▸ Stated exercise: Rewrite each line of the items below as a row in a Markdown table with the columns "Row" and "Line," numbering the rows in order and leaving out blank lines.

▸ Input data:
# # #

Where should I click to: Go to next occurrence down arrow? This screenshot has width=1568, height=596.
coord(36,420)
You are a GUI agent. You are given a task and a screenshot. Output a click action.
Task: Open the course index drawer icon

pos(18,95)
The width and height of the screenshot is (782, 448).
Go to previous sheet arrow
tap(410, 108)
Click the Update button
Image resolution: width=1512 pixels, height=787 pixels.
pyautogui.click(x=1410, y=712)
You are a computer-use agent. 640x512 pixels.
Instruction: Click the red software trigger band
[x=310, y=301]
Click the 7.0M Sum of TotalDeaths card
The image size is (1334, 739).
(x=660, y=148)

# # #

▸ Result:
| Row | Line |
|---|---|
| 1 | Where should I click to: Go to next occurrence down arrow? This screenshot has width=1568, height=596. |
| 2 | coord(36,420) |
| 3 | You are a GUI agent. You are given a task and a screenshot. Output a click action. |
| 4 | Task: Open the course index drawer icon |
| 5 | pos(18,95) |
| 6 | The width and height of the screenshot is (782, 448). |
| 7 | Go to previous sheet arrow |
| 8 | tap(410, 108) |
| 9 | Click the Update button |
| 10 | Image resolution: width=1512 pixels, height=787 pixels. |
| 11 | pyautogui.click(x=1410, y=712) |
| 12 | You are a computer-use agent. 640x512 pixels. |
| 13 | Instruction: Click the red software trigger band |
| 14 | [x=310, y=301] |
| 15 | Click the 7.0M Sum of TotalDeaths card |
| 16 | The image size is (1334, 739). |
| 17 | (x=660, y=148) |